Thursday, April 30, 2015

 

Some Lines on Tree-Cutting from a Latin Poem by Walter Savage Landor

Walter Savage Landor (1775-1864), Poemata et Inscriptiones (London: Edward Moxon, 1847), pp. 193-194, no. XXXIX = "Ad Jamesum," lines 18-26 (on p. 193):
Te nec vetustas arbores securibus
Ferire turpis ardor impulit lucri,
Ut triobolarium istum .. at aufer in crucem.        20
Ulmos amatas video quarum murmure
Obrepsit olim dulcis ignavo sopor,
Video revulsa brachia, nudum verticem:
Nec novit aut curavit iste furcifer
Sub iisdem ut olim jacuit (heu flendum diu        25
Utcunque vinctum palmâ) Abercrombî caput.

[Text and item location entries]
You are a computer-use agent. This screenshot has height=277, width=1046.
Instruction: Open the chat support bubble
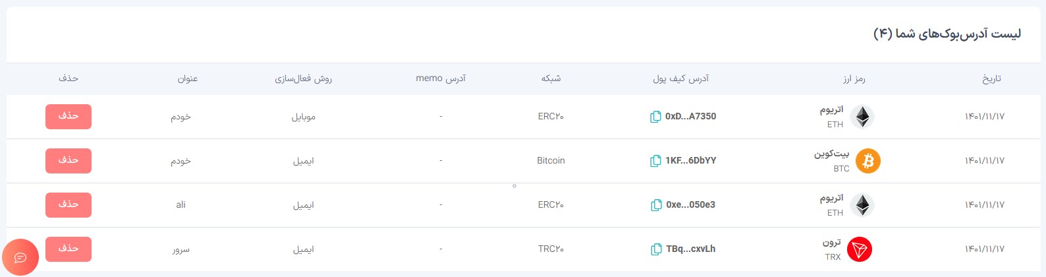[20, 257]
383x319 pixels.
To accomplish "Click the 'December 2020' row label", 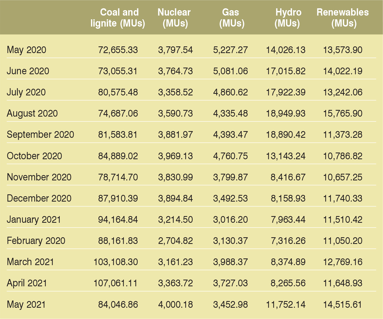I will [39, 198].
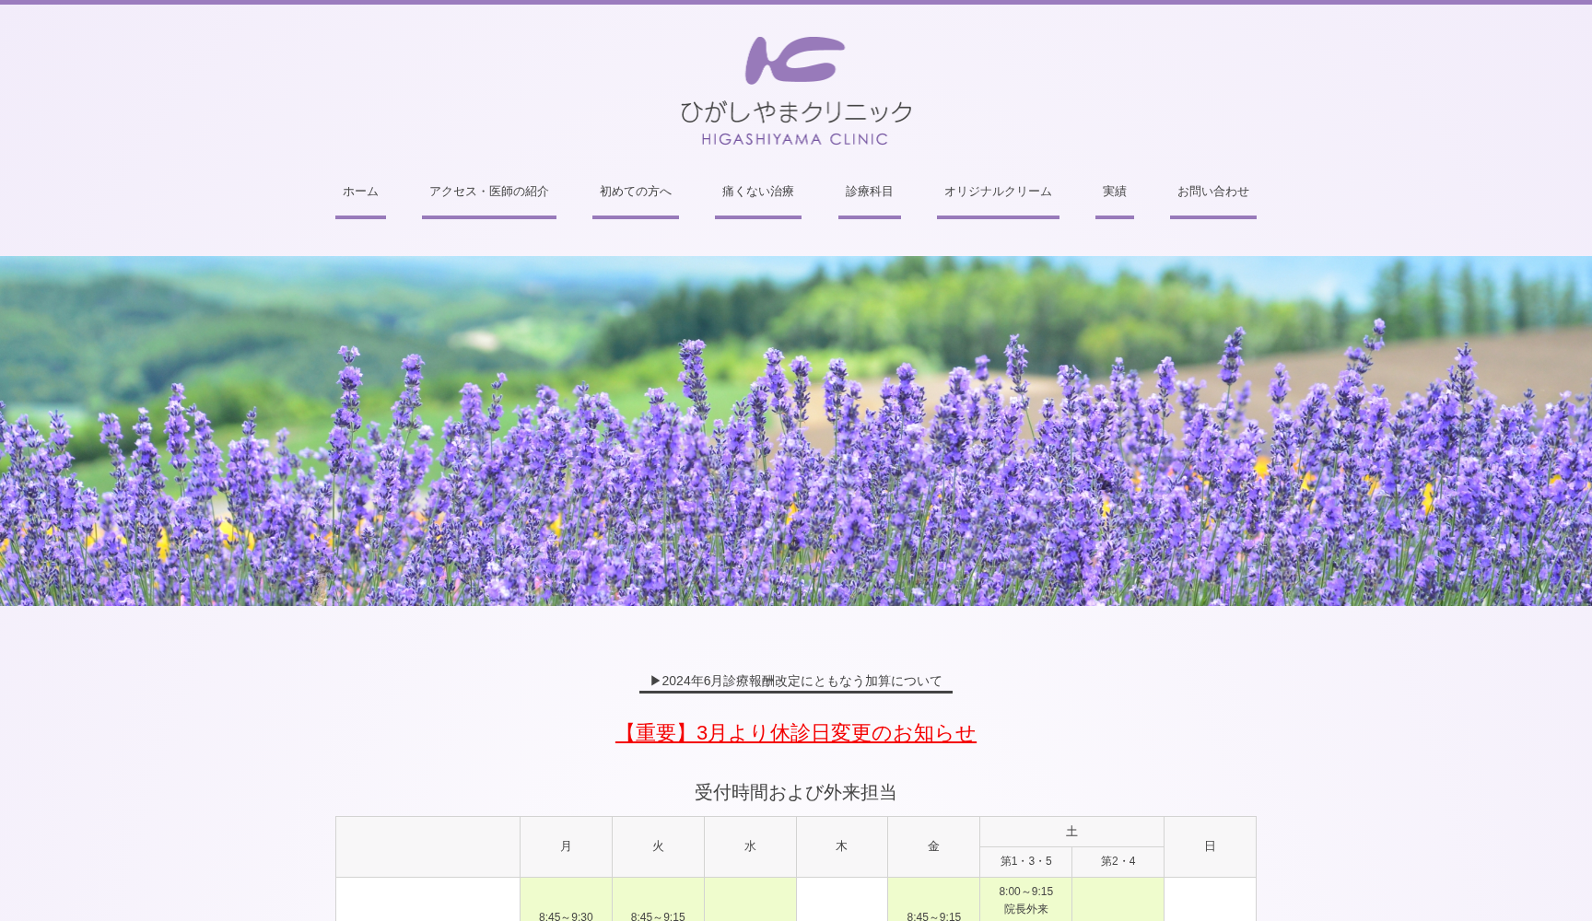Click the 土 column header
1592x921 pixels.
tap(1071, 832)
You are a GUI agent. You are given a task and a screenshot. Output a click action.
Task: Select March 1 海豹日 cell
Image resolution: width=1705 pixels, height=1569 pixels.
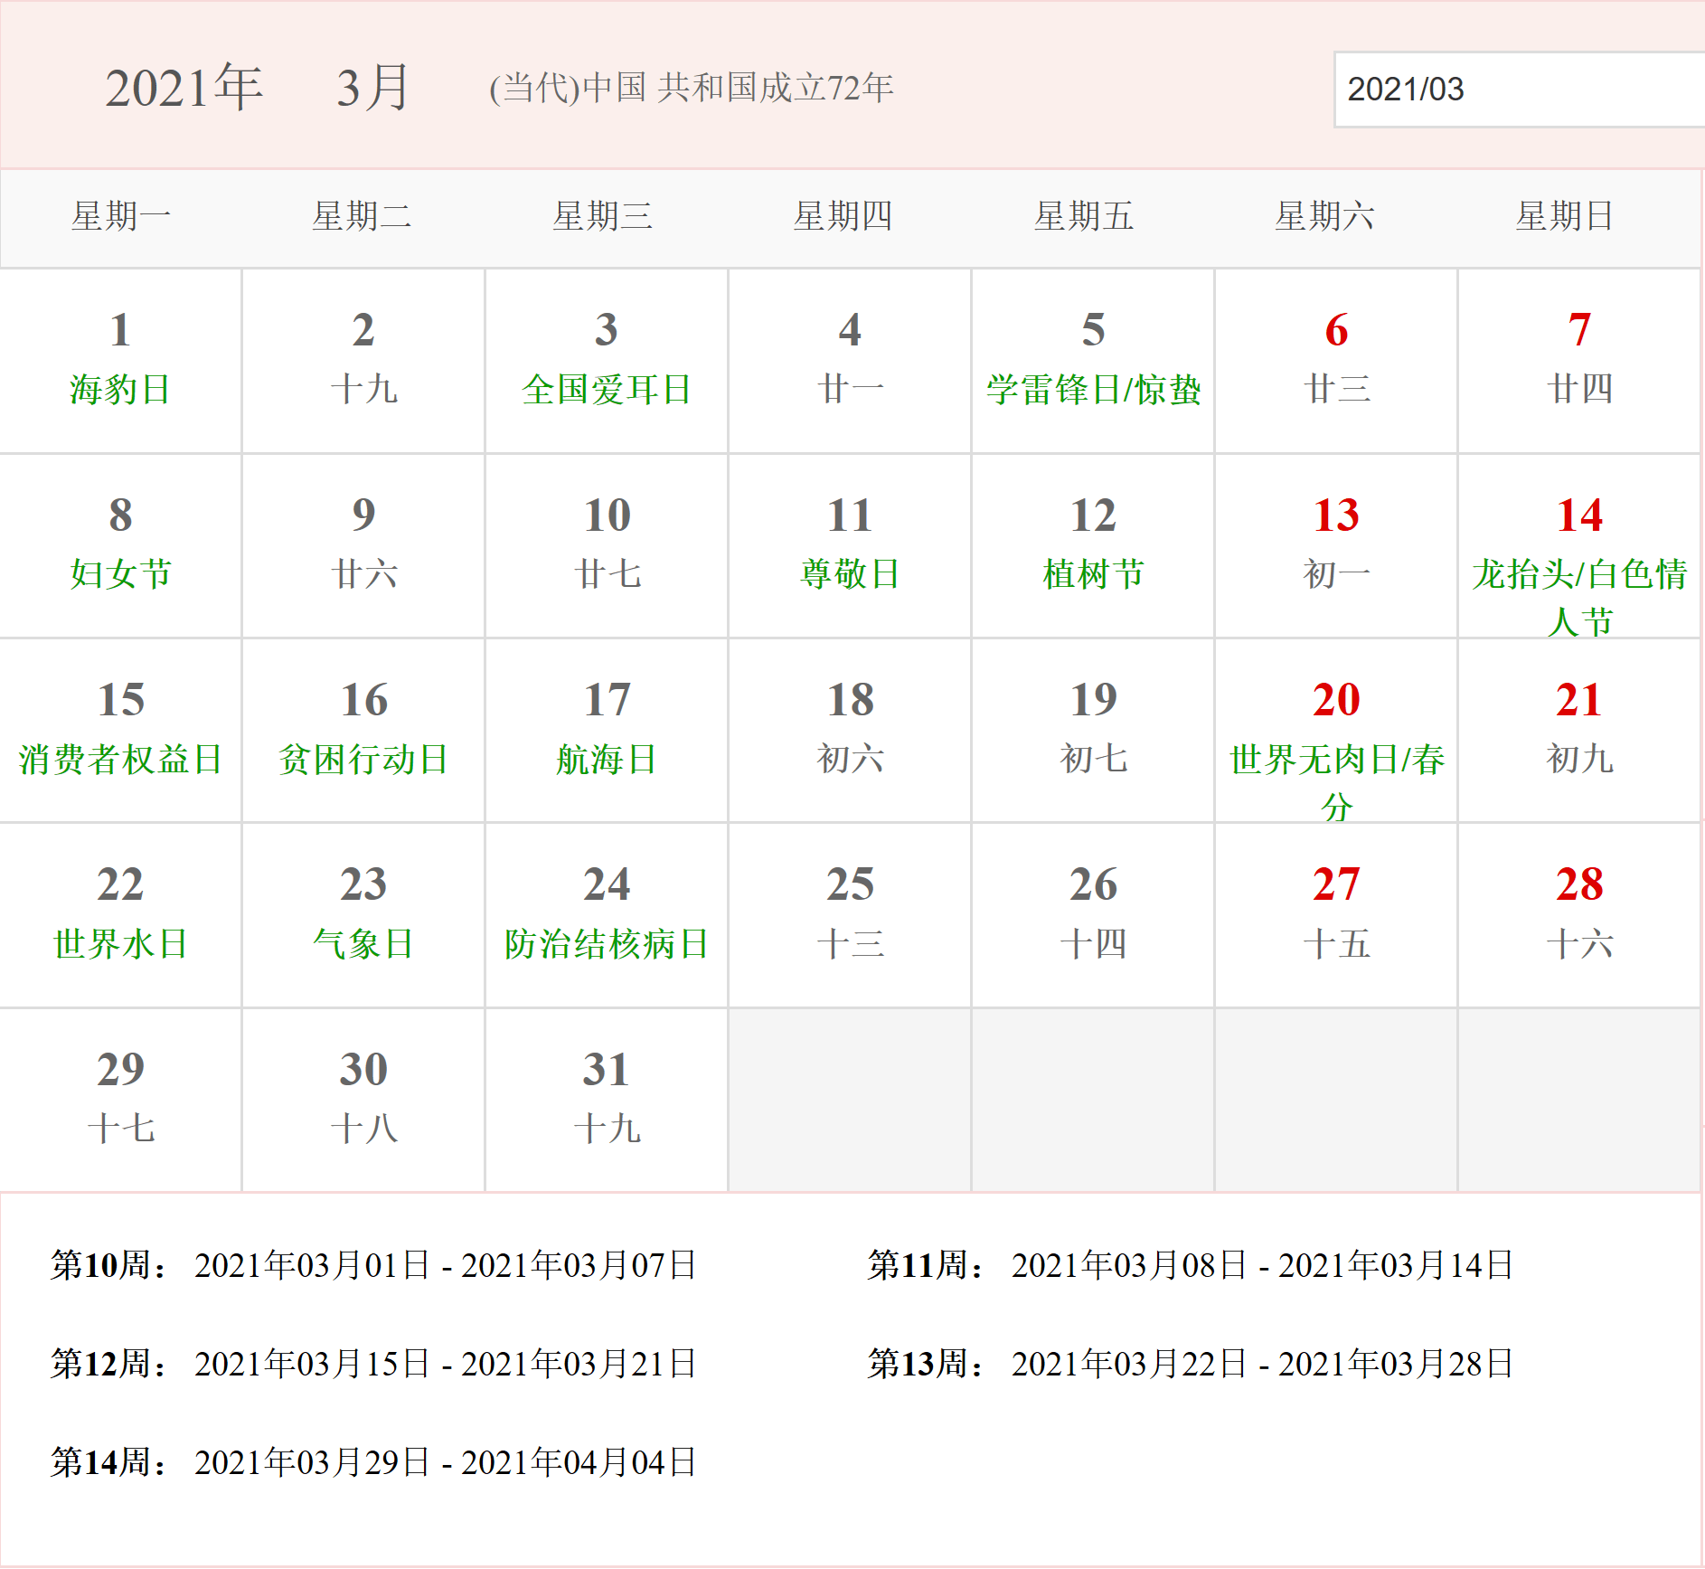[120, 361]
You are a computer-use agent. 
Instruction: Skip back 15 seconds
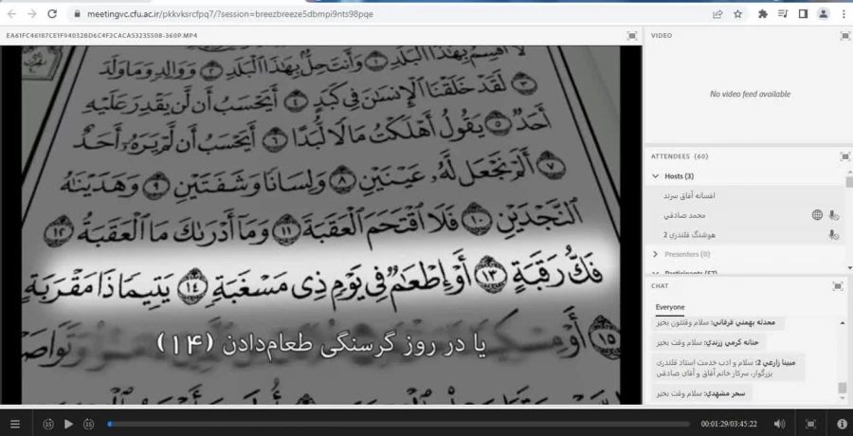[x=48, y=424]
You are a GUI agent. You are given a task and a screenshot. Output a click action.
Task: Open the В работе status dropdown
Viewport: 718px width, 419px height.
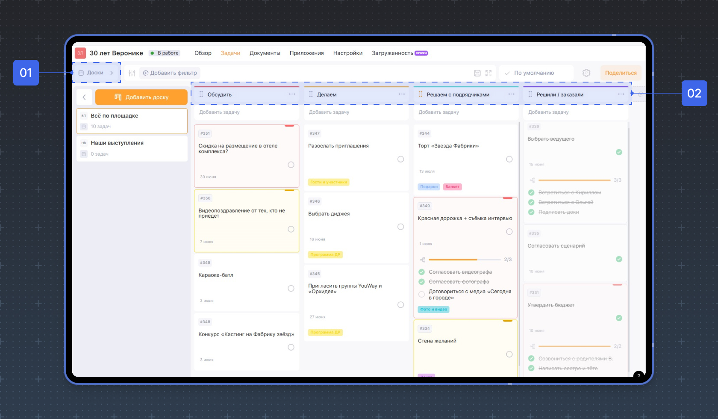click(x=165, y=53)
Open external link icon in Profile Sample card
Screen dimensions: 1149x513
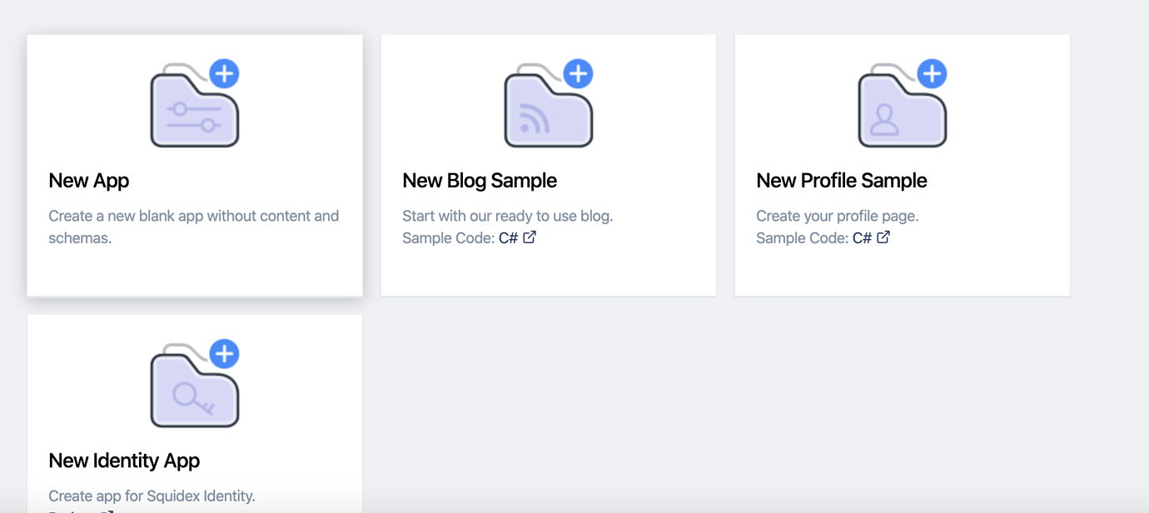click(883, 237)
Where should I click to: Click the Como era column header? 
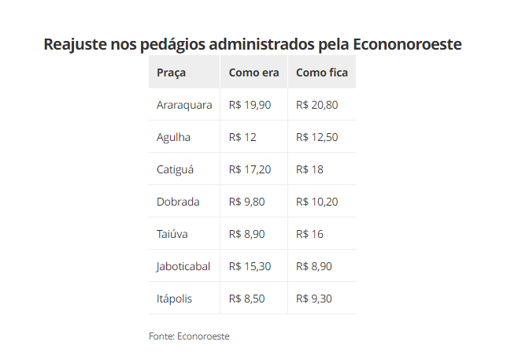253,72
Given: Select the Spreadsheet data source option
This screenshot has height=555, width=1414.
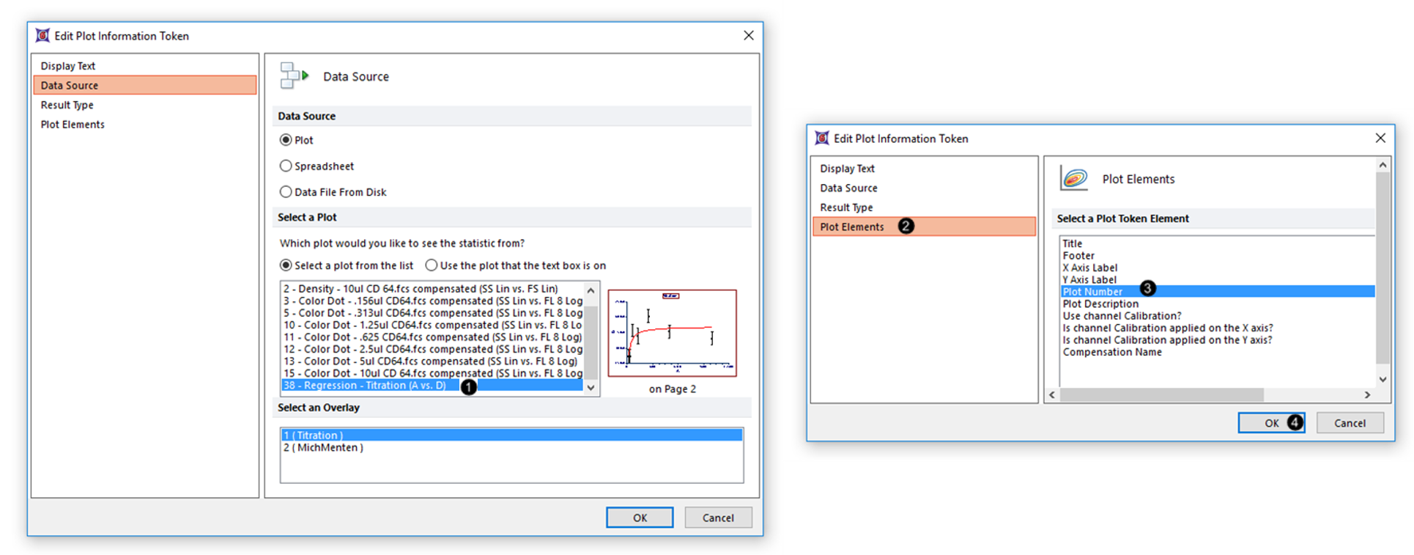Looking at the screenshot, I should tap(286, 166).
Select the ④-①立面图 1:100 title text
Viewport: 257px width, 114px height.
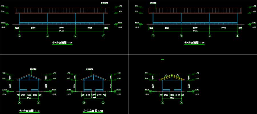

▸ **Written tasks**:
A - According to the post on Landor's Latin lines about tree-cutting, which publisher issued Poemata et Inscriptiones?
B - Pick up the post on Landor's Latin lines about tree-cutting from the point where it stops.

▸ **Solved problems**:
A - Edward Moxon, in London, in 1847.

B -
"Jamesus" was one of Landor's Rugby School masters, Dr. James (d. 1804). A slightly different version of these lines occurs in a letter (postmarked November 1805) from Landor to Walter Birch. For the text of the letter see A. LaVonne Ruoff, ed., "Landor's Letters to the Reverend Walter Birch," and Edwin Burton Levine, tr., "Landor's Latin Poetry," Bulletin of the John Rylands Library 51 (1969) 200-261 (at 212-217; the lines, differently numbered, are on p. 213, reproduced here with the editor's notes):
Te nec vetustas arbores securibus
Ferire turpis ardor impulit lucri,
Ut triobolarium istum1—at aufer in crucem—
Ulmos amatas video, quarum murmure        20
Obrepsit olim dulcis ignavo quies;
Video revulsa brachia, nudum verticem!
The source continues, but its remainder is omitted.